From: Xiao Guangrong <xiaoguangrong@linux.vnet.ibm.com>
To: Avi Kivity <avi@redhat.com>
Cc: Marcelo Tosatti <mtosatti@redhat.com>,
LKML <linux-kernel@vger.kernel.org>, KVM <kvm@vger.kernel.org>
Subject: [PATCH 00/13] KVM: MMU: fast page fault
Date: Thu, 29 Mar 2012 17:20:17 +0800 [thread overview]
Message-ID: <4F742951.7080003@linux.vnet.ibm.com> (raw)
* Idea
The present bit of page fault error code (EFEC.P) indicates whether the
page table is populated on all levels, if this bit is set, we can know
the page fault is caused by the page-protection bits (e.g. W/R bit) or
the reserved bits.
In KVM, in most cases, all this kind of page fault (EFEC.P = 1) can be
simply fixed: the page fault caused by reserved bit
(EFFC.P = 1 && EFEC.RSV = 1) has already been filtered out in fast mmio
path. What we need do to fix the rest page fault (EFEC.P = 1 && RSV != 1)
is just increasing the corresponding access on the spte.

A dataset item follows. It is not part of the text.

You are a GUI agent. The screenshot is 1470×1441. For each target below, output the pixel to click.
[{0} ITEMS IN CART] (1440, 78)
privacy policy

This pachset introduces a fast path to fix this kind of page fault: it
is out of mmu-lock and need not walk host page table to get the mapping
from gfn to pfn.
* Advantage
- it is really fast
it fixes page fault out of mmu-lock, and uses a very light way to avoid
the race with other pathes. Also, it fixes page fault in the front of
gfn_to_pfn, it means no host page table walking.
- we can get lots of page fault with PFEC.P = 1 in KVM:
- in the case of ept/npt
after shadow page become stable (all gfn is mapped in shadow page table,
it is a short stage since only one shadow page table is used and only a
few of page is needed), almost all page fault is caused by write-protect
(frame-buffer under Xwindow, migration), the other small part is caused
by page merge/COW under KSM/THP.
We do not hope it can fix the page fault caused by the read-only host
page of KSM, since after COW, all the spte pointing to the gfn will be
unmapped.
- in the case of soft mmu
- many spurious page fault due to tlb lazily flushed
- lots of write-protect page fault (dirty bit track for guest pte, shadow
page table write-protected, frame-buffer under Xwindow, migration, ...)
* Implementation
We can freely walk the page between walk_shadow_page_lockless_begin and
walk_shadow_page_lockless_end, it can ensure all the shadow page is valid.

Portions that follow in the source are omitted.